Dans la seconde mission, ce n’est plus l’humanisation du monde qui définit l’humanisme, c’est ce qu’on peut appeler l’hominisation de l’homme. Le combat est intérieur : il est moral. Comment vivre une liberté responsable sans se laisser prendre au mirage de l’indépendance ? Chacun comprendra que l’effort devra porter sur une véritable conquête du discernement qui ne peut être que le fruit de la culture. Toutes les potentialités de la personne sont alors mobilisées. Les anciens distinguaient la psyche, le logos et le pneuma. On entre en culture par l’un ou l’autre des deux premiers, la sensibilité ou la raison, c’est-à-dire l’art ou la science. Le tout est d’aller jusqu’au bout de ses talents. Alors s’ouvrent les horizons de la vie spirituelle qui dépasse intelligence et sensibilité par une sorte de fascination de la beauté ou de la vérité.

◆ **Données enregistrées**
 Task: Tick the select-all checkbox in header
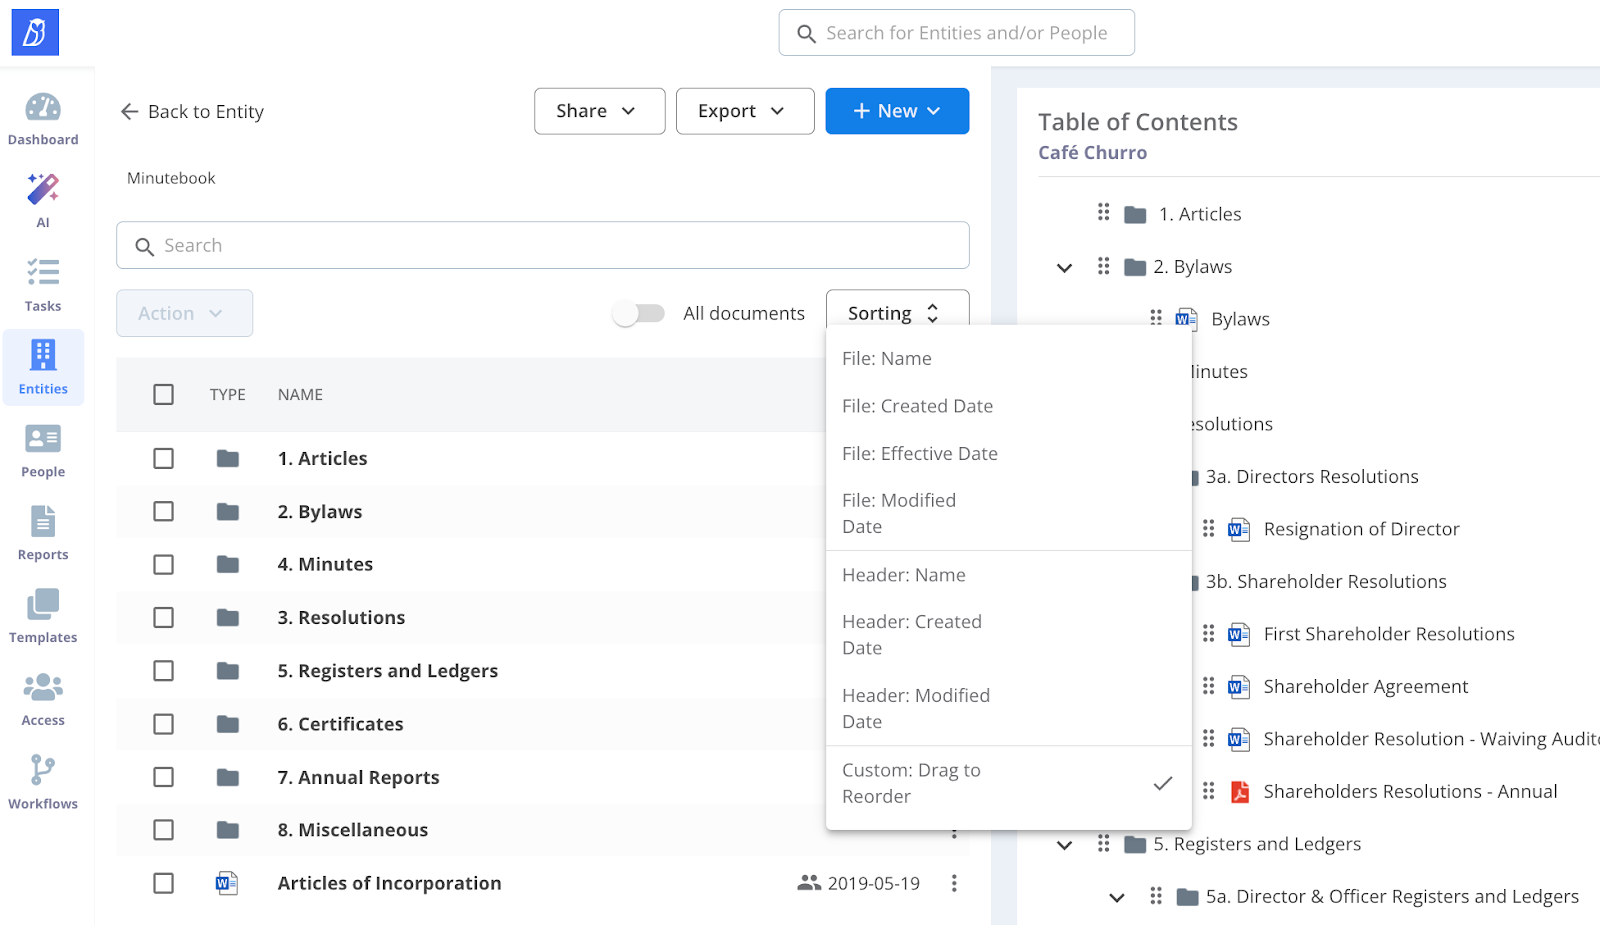point(163,395)
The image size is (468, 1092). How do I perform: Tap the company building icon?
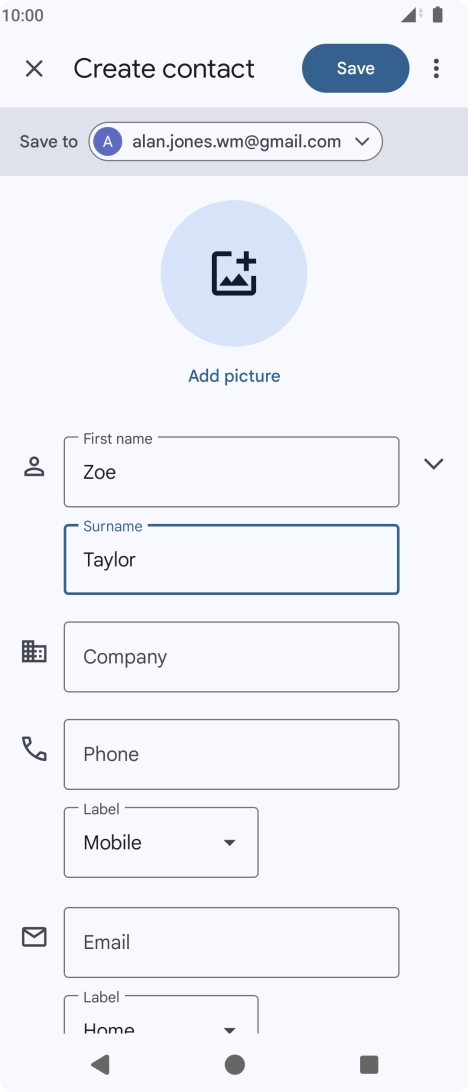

◆ **Problèmes à résoudre**
a) Recopiez fidèlement le passage sur l'humanisme, en commençant à « Dans la seconde » et en terminant à « de la vérité. ».
b) Reprenez le passage sur l'humanisme là où il s'interrompt et poursuivez-en la rédaction.
La liste constitue un matériau à part, indépendant du passage sur l'humanisme.

◆ **Réponses aux problèmes**
a)
Dans la seconde mission, ce n’est plus l’humanisation du monde qui définit l’humanisme, c’est ce qu’on peut appeler l’hominisation de l’homme. Le combat est intérieur : il est moral. Comment vivre une liberté responsable sans se laisser prendre au mirage de l’indépendance ? Chacun comprendra que l’effort devra porter sur une véritable conquête du discernement qui ne peut être que le fruit de la culture. Toutes les potentialités de la personne sont alors mobilisées. Les anciens distinguaient la psyche, le logos et le pneuma. On entre en culture par l’un ou l’autre des deux premiers, la sensibilité ou la raison, c’est-à-dire l’art ou la science. Le tout est d’aller jusqu’au bout de ses talents. Alors s’ouvrent les horizons de la vie spirituelle qui dépasse intelligence et sensibilité par une sorte de fascination de la beauté ou de la vérité.

b)
Promouvoir l’humanisme, c’est donc, on le voit, mettre en œuvre l’ensemble des conditions favorables à l’efficacité et à l’épanouissement de chacun. Il trouve d’ailleurs l’une dans l’autre et réciproquement. En effet tout en humanisant le monde, l’homme se construit et en se construisant il se rend plus efficace encore. L’humanisme est la conscience de cette double responsabilité. Que la Bible nous l’apprenne, ou nous le rappelle, est le signe que nous n’inventons pas l’humanisme et que nous avons besoin de chercher, ailleurs qu’en nous-mêmes ce qui peut guider nos pas.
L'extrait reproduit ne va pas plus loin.